- **Saved entries**:

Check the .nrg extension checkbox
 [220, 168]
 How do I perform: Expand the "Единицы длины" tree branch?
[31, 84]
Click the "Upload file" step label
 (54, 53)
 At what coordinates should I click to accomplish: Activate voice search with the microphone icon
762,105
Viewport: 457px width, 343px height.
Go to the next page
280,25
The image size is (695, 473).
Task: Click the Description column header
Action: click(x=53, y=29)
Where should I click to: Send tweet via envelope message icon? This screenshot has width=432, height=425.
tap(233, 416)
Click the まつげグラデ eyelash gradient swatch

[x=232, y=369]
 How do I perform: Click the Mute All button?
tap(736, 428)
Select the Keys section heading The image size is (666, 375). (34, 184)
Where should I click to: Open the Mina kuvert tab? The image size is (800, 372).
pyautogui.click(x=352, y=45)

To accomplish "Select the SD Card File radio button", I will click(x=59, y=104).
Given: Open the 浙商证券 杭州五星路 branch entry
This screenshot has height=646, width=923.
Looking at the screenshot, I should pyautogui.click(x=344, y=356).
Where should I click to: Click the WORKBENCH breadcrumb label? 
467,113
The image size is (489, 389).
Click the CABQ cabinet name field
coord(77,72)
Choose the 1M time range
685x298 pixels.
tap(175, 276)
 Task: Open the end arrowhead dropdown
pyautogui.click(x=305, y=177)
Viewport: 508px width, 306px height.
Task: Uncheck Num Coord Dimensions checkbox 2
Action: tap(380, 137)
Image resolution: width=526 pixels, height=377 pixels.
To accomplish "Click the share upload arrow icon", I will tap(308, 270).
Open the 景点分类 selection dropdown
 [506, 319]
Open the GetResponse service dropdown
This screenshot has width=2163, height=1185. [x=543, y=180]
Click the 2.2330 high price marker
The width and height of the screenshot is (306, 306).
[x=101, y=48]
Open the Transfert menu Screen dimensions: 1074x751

- **What you need to do**: Above are the records. Copy every line in them holding "will".

- **Answer for this exercise**:
To accomplish "Select the SD Card File radio button", I will click(x=59, y=104).
To accomplish "Click the share upload arrow icon", I will tap(308, 270).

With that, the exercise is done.